Menteri Pertahanan Ryamizard Ryacudu mengatakan bahwa Indonesia akan menambah kekuatan militer di Pulau Natuna, Kepulauan Riau.

“Akan kita tempatkan tiga kapal besar, kapal-kapal kecil untuk patroli, dan pesawat-pesawat tempur,” kata Ryamizard, Sabtu (04/06).

Menhan menjelaskan, Natuna akan menjadi salah satu pangkalan militer terdepan Indonesia di Laut Cina Selatan. Pernyataan tersebut dikeluarkan oleh Ryamizard menyusul terjadinya dua insiden penerobosan wilayah laut Indonesia oleh nelayan Tiongkok di perairan sebelah utara Pulau Natuna dalam dua bulan terakhir.
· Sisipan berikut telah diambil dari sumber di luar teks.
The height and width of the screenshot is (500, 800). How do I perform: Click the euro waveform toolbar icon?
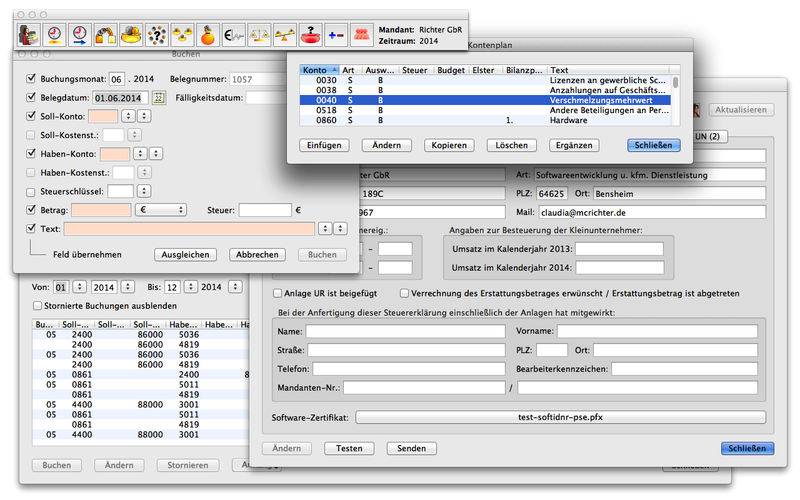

Dalam dua insiden tersebut, Tiongkok melayangkan protes karena menganggap nelayan mereka berada dalam wilayah “pemancingan tradisional” pelaut-pelaut Tiongkok. Sementara, pemerintah Indonesia dengan tegas mengatakan bahwa lokasi penangkapan masuk dalam Zona Ekonomi Eksklusif (ZEE) Indonesia.

Menurut Menhan, para pelaut Tiongkok leluasa memasuki laut Indonesia karena wilayah tersebut kurang terawasi. “Dulu kan kosong, jadi mereka leluasa. Sekarang tidak lagi,” kata Ryamizard.

Ryamizard pun mengiyakan bahwa ada kecurigaan Tiongkok mendanai dan mempersenjatai nelayan-nelayan mereka untuk menegaskan klaim di Laut Cina Selatan.